▶ **Work required**: Those lines of the records that contain "agent" are to be located and copied.

▶ **Records for the exercise**:
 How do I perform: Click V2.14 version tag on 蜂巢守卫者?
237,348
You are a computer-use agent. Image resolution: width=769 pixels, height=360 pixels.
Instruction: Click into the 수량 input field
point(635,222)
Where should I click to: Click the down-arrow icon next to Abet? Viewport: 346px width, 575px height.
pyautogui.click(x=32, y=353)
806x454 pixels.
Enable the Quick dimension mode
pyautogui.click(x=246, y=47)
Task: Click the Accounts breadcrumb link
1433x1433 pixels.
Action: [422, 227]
--
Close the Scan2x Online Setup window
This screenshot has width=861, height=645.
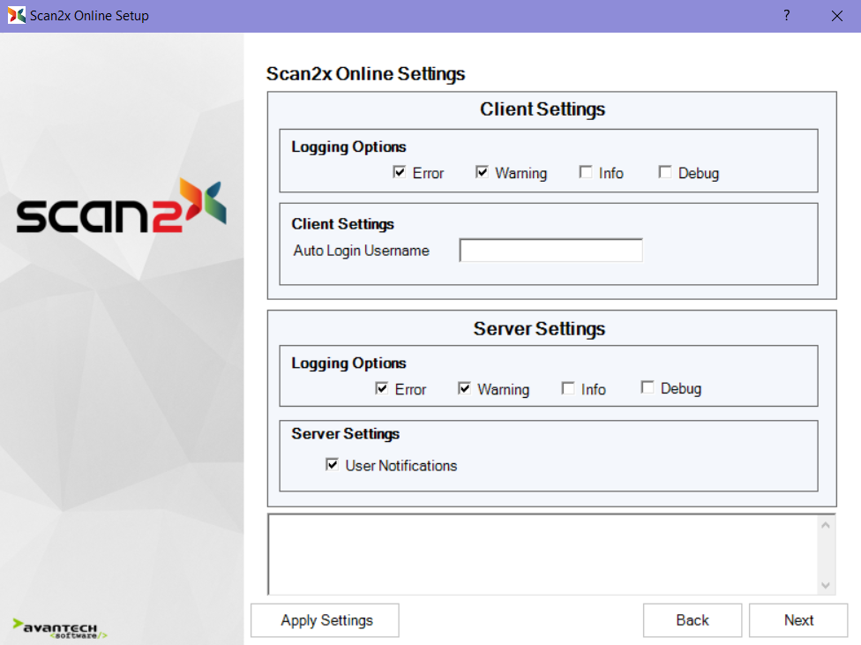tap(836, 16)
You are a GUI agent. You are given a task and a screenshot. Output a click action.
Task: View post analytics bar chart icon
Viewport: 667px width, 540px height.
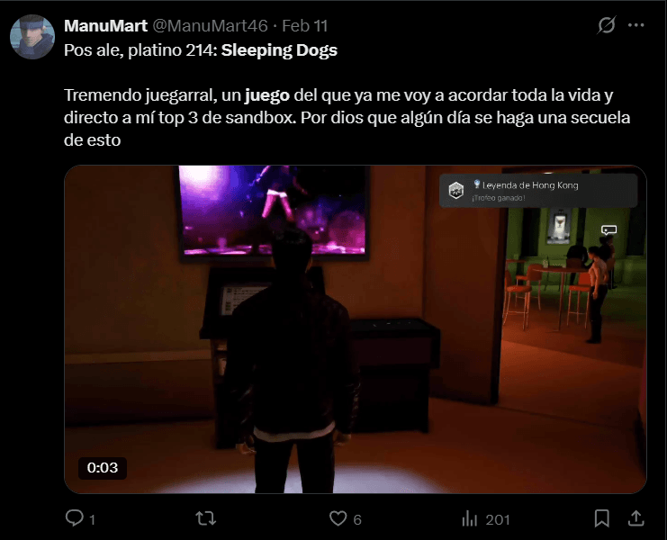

▶ **Response for this exercise**:
You are a computer-use agent. Image resolution: width=769 pixels, height=360 pixels.
You are a GUI agent. You are given a task and a screenshot. Output a click action.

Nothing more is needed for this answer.